[Task to complete]: Could you reproduce every line of the material below word for word, leaving the picture out?

[Data lines]:
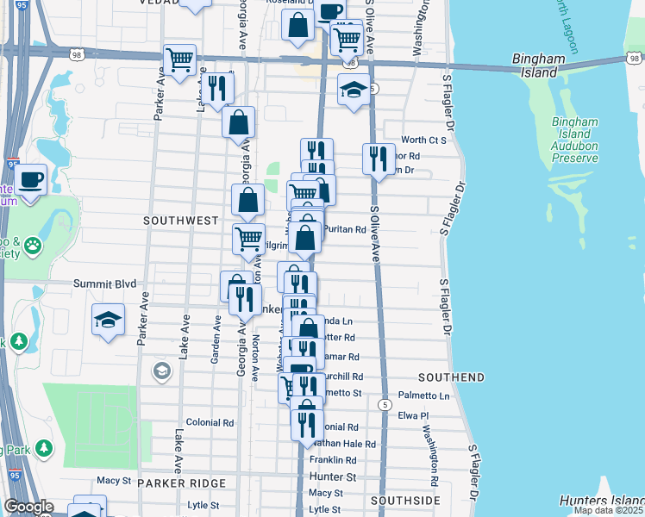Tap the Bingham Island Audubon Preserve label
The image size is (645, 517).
[x=573, y=140]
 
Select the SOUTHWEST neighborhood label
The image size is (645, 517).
[x=181, y=221]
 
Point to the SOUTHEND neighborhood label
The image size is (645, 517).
[x=451, y=378]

[Worked answer]:
Tap the Bingham Island Audubon Preserve label
The image size is (645, 517).
[x=573, y=140]
 
Select the SOUTHWEST neighborhood label
The image size is (645, 517).
[x=181, y=221]
 
Point to the SOUTHEND neighborhood label
The image size is (645, 517).
[x=451, y=378]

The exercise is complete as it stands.